*PROBLEM REQUIREMENTS*
Your answer should consist of every line from the records that holds the string "heading".

Stored data:
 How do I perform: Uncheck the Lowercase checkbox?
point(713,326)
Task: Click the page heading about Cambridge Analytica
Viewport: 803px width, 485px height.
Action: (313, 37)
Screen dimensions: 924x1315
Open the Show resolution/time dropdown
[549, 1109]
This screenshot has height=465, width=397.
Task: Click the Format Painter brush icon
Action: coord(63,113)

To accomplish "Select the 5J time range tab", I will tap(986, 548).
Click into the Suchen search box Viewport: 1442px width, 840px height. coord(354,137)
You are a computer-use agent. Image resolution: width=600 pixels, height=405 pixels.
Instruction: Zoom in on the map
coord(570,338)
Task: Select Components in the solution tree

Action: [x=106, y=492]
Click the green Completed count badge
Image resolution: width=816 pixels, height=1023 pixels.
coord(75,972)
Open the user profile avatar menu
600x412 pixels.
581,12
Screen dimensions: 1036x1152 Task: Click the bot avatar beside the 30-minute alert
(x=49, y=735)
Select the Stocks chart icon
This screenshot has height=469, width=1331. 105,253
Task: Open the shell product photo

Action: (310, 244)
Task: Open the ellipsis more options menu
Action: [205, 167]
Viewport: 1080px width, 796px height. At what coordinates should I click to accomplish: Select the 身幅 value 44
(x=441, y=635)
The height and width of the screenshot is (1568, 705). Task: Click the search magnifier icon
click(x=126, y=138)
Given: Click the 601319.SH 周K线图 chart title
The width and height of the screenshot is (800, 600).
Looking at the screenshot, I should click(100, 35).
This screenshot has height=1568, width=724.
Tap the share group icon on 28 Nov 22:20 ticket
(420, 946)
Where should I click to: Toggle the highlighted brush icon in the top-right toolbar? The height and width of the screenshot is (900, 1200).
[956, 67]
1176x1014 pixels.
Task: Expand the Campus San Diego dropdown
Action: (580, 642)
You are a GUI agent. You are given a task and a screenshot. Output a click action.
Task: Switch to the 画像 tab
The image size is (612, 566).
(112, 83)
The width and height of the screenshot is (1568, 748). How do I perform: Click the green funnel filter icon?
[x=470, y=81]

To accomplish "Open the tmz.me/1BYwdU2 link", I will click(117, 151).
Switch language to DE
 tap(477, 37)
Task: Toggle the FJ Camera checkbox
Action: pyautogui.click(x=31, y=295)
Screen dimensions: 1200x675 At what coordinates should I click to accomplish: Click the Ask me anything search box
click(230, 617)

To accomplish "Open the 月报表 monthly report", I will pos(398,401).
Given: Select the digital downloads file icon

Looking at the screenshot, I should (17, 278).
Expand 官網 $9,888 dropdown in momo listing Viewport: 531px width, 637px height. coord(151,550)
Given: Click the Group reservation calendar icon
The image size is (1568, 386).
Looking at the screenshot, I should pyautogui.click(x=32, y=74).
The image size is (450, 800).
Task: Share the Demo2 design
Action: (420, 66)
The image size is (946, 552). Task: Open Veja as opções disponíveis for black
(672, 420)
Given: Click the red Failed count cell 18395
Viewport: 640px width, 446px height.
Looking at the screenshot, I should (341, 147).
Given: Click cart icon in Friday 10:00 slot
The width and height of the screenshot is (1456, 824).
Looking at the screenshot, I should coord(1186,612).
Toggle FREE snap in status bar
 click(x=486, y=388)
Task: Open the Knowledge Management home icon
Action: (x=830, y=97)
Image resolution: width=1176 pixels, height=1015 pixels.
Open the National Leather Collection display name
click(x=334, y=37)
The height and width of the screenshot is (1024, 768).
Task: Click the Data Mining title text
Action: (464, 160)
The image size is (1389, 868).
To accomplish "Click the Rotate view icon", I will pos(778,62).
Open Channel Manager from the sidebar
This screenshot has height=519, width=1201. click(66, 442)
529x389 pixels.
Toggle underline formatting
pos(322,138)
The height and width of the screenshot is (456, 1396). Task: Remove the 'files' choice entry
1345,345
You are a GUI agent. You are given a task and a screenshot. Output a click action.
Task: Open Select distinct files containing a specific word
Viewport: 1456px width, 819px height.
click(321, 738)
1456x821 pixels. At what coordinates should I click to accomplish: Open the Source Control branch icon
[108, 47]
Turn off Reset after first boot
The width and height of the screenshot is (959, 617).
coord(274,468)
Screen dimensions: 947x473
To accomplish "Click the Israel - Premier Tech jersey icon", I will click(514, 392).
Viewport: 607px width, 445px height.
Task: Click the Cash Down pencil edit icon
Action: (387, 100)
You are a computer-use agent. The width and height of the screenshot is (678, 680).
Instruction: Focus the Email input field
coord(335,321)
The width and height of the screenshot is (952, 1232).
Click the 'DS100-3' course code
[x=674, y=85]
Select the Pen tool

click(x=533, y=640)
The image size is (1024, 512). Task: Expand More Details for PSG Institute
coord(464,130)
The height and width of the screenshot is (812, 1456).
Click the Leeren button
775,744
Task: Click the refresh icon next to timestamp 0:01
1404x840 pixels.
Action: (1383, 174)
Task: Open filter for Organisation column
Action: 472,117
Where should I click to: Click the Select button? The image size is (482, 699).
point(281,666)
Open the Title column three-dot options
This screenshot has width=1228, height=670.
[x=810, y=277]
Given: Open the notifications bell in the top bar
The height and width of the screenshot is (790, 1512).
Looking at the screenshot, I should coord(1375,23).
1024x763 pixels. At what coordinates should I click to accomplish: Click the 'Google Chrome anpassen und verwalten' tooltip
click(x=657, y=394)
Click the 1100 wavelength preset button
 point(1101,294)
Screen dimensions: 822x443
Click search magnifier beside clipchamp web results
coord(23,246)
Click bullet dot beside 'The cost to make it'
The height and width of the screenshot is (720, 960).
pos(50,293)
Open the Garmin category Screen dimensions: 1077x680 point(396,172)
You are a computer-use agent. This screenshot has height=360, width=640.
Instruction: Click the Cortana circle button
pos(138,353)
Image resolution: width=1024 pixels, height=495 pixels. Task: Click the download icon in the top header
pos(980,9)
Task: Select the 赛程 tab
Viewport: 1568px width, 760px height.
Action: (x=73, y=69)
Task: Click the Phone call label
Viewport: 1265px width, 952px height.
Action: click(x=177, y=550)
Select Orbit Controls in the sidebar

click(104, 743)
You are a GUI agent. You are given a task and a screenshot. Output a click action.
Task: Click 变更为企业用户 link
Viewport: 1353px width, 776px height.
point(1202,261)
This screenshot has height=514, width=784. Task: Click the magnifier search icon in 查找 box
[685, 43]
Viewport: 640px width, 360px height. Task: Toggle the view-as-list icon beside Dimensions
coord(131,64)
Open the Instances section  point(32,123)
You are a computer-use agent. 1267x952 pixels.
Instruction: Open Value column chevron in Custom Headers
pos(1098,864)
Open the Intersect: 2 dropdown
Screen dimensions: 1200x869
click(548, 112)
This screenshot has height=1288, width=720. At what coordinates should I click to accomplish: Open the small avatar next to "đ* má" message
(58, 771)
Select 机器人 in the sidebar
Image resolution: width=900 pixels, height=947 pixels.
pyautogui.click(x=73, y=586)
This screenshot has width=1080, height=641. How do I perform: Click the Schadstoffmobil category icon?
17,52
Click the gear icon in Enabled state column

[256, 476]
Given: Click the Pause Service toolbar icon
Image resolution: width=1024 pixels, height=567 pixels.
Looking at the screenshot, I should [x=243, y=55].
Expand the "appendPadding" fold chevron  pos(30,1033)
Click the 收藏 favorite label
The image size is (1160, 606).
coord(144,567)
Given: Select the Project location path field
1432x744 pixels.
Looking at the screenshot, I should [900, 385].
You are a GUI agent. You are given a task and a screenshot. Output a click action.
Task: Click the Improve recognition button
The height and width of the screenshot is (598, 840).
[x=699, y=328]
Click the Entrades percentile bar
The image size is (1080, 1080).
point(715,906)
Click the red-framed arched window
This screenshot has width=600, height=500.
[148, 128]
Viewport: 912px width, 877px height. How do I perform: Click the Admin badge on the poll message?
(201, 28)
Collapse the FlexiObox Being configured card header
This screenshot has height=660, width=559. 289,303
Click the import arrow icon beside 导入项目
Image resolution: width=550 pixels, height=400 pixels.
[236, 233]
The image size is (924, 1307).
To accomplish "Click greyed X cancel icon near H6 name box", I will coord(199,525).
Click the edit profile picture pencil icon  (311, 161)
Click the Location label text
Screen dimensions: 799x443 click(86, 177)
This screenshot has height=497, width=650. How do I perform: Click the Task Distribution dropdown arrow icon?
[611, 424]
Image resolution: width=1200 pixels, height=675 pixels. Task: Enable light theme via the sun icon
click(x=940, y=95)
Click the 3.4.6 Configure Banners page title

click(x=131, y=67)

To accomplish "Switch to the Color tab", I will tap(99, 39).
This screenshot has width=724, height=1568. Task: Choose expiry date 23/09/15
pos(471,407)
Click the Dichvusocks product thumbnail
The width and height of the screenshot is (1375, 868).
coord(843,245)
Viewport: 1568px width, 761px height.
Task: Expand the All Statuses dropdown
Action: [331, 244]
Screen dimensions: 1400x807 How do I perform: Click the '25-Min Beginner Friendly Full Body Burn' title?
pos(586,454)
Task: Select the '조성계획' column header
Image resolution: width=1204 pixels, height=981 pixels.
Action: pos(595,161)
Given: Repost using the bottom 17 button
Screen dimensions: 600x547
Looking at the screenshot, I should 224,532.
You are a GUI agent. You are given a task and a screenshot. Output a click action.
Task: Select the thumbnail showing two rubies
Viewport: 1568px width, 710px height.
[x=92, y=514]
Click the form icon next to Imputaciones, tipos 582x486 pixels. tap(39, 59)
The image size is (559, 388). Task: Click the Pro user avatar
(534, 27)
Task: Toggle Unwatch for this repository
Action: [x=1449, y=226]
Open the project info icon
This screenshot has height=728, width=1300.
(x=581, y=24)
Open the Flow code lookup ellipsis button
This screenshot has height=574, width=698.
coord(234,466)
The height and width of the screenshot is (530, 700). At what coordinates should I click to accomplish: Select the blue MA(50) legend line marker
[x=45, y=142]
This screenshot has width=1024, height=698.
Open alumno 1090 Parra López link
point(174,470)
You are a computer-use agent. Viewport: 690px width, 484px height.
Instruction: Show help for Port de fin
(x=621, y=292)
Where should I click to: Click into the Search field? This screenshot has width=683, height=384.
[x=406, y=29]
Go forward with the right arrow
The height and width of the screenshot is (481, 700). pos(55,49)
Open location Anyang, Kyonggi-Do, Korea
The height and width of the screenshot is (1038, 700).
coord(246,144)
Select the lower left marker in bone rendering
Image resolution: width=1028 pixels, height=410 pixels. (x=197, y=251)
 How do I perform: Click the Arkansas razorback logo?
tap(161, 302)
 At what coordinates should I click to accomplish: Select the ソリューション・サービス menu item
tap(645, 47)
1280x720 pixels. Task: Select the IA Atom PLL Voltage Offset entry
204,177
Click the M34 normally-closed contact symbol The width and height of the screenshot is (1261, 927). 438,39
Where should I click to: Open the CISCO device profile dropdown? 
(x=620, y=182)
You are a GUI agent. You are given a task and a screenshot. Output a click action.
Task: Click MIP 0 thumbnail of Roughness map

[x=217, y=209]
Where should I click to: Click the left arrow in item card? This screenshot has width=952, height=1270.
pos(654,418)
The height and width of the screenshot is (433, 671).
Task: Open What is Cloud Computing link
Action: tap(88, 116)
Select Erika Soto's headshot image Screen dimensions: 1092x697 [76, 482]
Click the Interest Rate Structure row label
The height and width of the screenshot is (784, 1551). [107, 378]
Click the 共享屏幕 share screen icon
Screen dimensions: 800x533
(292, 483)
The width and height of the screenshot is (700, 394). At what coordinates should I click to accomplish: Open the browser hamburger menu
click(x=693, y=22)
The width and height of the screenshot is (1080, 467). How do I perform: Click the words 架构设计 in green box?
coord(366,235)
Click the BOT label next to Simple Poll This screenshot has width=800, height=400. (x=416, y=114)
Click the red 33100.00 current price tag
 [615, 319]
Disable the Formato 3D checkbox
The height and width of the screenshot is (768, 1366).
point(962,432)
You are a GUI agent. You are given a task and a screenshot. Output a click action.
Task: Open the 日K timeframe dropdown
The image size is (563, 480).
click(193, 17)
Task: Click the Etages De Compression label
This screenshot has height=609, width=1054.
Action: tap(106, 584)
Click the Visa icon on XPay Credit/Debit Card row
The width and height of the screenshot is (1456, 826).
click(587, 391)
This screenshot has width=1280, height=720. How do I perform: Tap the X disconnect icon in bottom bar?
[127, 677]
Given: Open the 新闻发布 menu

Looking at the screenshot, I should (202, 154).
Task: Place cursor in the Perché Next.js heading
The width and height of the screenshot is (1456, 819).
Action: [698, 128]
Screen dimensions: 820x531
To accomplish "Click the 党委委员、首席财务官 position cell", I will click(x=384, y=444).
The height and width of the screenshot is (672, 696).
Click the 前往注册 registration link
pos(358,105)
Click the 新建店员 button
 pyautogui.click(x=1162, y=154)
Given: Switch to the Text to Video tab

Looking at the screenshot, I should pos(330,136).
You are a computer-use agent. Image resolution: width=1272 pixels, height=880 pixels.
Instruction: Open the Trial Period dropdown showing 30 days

*TASK OUTPUT*
Task: Click the page heading about Cambridge Analytica
Task: Place cursor in the Perché Next.js heading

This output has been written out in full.